##### EXTRACT PROVIDED #####
Par Equity has led a £1.9m pre-seed investment into a Scottish university spinout developing a magnetic sensor with use cases in health and the metaverse.
Spun out of the University of Edinburgh and the University of Glasgow, Neuranics has created a sensor that is capable of identifying “tiny magnetic signals from organs of the body” such as muscles in the arm or the heart.
Neuranics’ spintronics sensors could replace commonly used electrocardiography (ECG) sensors, which are sticky patches with wires attached to the body to record the heart’s electric signals.
“Rarely do we discover both a transformational technology and such a well-rounded team, with whom we can partner over the long-term to create a company capable of radically improving a broad range of use cases in a number of industry verticals,” said Robert Higginson, partner at Par Equity.
Neuranics was founded by CTO and University of Glasgow professor of nanoelectronics Hadi Heidari, lead engineer Dr Siming Zuo, along with digital health professor at the University of Edinburgh and company CSO Kia Nazarpour.
The magnetic sensor startup’s round also attracted the University of Glasgow, Old College Capital, the University of Edinburgh and the Creator Fund.
“Modern hardware represents a significant bottleneck for the wide-scale development of brain-machine technologies,” said Creator Fund’s director of operations Alexandra Ntemourtsidou.
“Currently, there’s no practical non-invasive solution that can smoothly transition from lab or clinical settings to power AI systems.”
##### EXCERPTED DATA #####
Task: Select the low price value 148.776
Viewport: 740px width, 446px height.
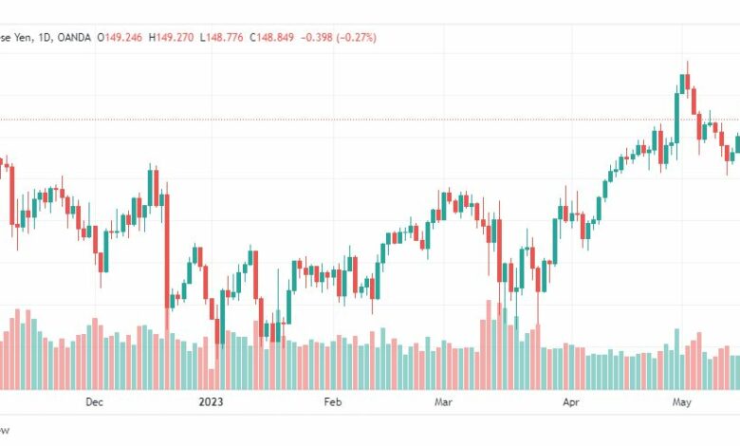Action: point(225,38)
#####
##### EXCERPTED DATA #####
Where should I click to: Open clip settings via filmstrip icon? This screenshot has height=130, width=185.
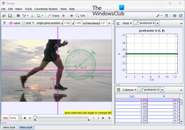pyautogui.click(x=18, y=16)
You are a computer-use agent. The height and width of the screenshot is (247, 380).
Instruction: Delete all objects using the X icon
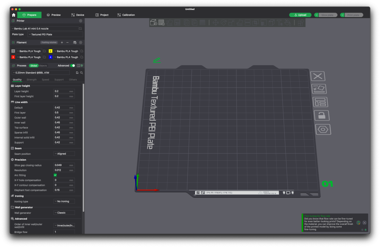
#####
WHAT THE TASK REQUIRES => Reproduce the Neuranics funding article word for word from "Spun out of" to "heart’s electric signals.".

RESPONSE AREA =>
Spun out of the University of Edinburgh and the University of Glasgow, Neuranics has created a sensor that is capable of identifying “tiny magnetic signals from organs of the body” such as muscles in the arm or the heart.
Neuranics’ spintronics sensors could replace commonly used electrocardiography (ECG) sensors, which are sticky patches with wires attached to the body to record the heart’s electric signals.